Şu ana kadar olan süreç bile ABD'ye yeterince zarar verdi. İnsanlarda nefret hissini uyandırmaya çalışan, dar kafalı bir adam. O bir 'ünlü', biz de bir 'ünlüler' dünyasında yaşıyoruz ve bu dünyada yaşamanın korkunç sonuçlarını yaşıyoruz. Ancak Donald Trump'ın karşısında tüm gücüyle çalışacak insanların da olduğunu biliyorum. Trump'ın en korkunç yanı, insanların içindeki zorbayı uyandırması.
Hangisi sizi daha iyi tanımlıyor, şair mi müzisyen mi?
Hayatım boyunca şiir yazdım, performanslarım, kayıtlarım, 'Horses' hep şiirimden meydana çıktı. Hiçbir zaman müzisyen olmayı düşünmedim, bir şey çalamam, eğitimim yok. Ama bir yorumcuyum ve yorumlarım hep şiir içerir.
Müzik endüstrisinin gidişatı hakkında ne düşünüyorsunuz?
Neredeyse 70 yaşındayım. Rock'n roll'un doğumuna ve evrimine tanıklık ettim. EP'ler, single'lar, kasetler, CD'ler... Şu anda müziğin sunuluş biçimi bana çok yabancı. Streaming hiç kullanmıyorum, plak da çalmıyorum. Müzik endüstrisi o dönemin genç insanları nasıl istiyorsa o yönde ilerliyor kanımca. Örneğin Jimi Hendrix'in zamanında nasıl çaldığını duyabilmek için plaklara yöneldiler.

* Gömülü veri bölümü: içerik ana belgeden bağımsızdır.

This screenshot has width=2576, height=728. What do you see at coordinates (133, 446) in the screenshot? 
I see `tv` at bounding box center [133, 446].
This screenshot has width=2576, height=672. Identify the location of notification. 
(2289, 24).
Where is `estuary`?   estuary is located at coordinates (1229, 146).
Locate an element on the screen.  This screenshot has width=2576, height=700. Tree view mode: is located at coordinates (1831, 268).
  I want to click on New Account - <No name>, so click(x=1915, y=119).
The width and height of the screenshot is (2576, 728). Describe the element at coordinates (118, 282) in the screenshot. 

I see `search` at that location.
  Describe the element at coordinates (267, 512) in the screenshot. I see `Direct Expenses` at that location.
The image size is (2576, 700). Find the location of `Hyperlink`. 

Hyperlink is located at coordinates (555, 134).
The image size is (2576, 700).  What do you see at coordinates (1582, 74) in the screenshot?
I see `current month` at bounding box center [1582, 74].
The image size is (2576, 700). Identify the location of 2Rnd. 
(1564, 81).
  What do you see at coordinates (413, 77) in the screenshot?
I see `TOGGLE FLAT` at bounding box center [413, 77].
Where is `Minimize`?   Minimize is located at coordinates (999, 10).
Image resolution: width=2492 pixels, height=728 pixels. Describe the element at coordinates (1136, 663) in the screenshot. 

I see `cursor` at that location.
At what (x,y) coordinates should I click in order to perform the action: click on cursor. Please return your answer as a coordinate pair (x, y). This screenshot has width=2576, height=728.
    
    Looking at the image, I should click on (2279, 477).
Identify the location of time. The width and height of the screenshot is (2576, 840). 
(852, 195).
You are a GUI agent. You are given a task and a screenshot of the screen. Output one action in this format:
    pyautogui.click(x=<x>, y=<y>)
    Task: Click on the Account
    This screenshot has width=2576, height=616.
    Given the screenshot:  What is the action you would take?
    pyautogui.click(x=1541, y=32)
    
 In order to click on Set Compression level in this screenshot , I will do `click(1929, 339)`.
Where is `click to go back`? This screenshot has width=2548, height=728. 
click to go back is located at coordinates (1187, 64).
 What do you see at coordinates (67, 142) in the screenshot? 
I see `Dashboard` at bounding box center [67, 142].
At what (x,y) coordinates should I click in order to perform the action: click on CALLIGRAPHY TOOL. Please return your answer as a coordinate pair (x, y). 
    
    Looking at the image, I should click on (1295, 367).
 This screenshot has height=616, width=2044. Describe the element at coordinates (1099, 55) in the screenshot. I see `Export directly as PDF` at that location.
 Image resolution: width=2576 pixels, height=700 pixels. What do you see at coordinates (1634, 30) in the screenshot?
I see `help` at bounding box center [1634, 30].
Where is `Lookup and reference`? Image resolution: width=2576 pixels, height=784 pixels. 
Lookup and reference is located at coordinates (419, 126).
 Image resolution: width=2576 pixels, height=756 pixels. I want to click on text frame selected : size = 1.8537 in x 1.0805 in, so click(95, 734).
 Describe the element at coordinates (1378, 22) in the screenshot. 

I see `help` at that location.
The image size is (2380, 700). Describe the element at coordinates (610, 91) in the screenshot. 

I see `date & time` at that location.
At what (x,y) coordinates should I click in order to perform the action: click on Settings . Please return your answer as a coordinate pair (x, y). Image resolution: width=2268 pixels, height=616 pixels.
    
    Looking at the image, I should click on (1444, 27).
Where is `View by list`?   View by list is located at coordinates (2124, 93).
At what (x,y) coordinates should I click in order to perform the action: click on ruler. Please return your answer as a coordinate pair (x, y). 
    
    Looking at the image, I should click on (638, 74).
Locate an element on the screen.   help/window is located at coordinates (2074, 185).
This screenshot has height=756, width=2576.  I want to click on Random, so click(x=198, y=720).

Bu evrim sürecek.
Sizce müzik dünyayı değiştirebilir mi?
İnsanlar dünyayı değiştirir. Şarkılar onlara ilham verir, onlar da o ilhamla bir araya gelip bir şeyleri değiştirebilirler.
Bugün olsa aynısını yaparım
Geçen 40 yıl içinde 'Horses'ta 'keşke farklı yapsaydım' dediğiniz bir taraf oldu mu?
Yaptığım hiçbir şeyi değiştirmeyi düşünmedim, istediğim kadar iyi çıkmayan işlerimde bile. 'Horses'ı ortaya çıkarırken 26-27 yaşındaydım ve o sırada yapabileceğimin en iyisi buydu. Daha iyi bir şey yaratacak yeteneğim yoktu. Eğer daha iyisini yapacağımı, geliştireceğimi düşünürsem bunu şimdi yaparım, ama çıkardığım işlerin arkasındayım, gerekeni yaptılar. Mükemmel olduklarını düşündüğümden değil, o sırada yapabileceğimin en iyisi olduklarından arkasındayım işlerin.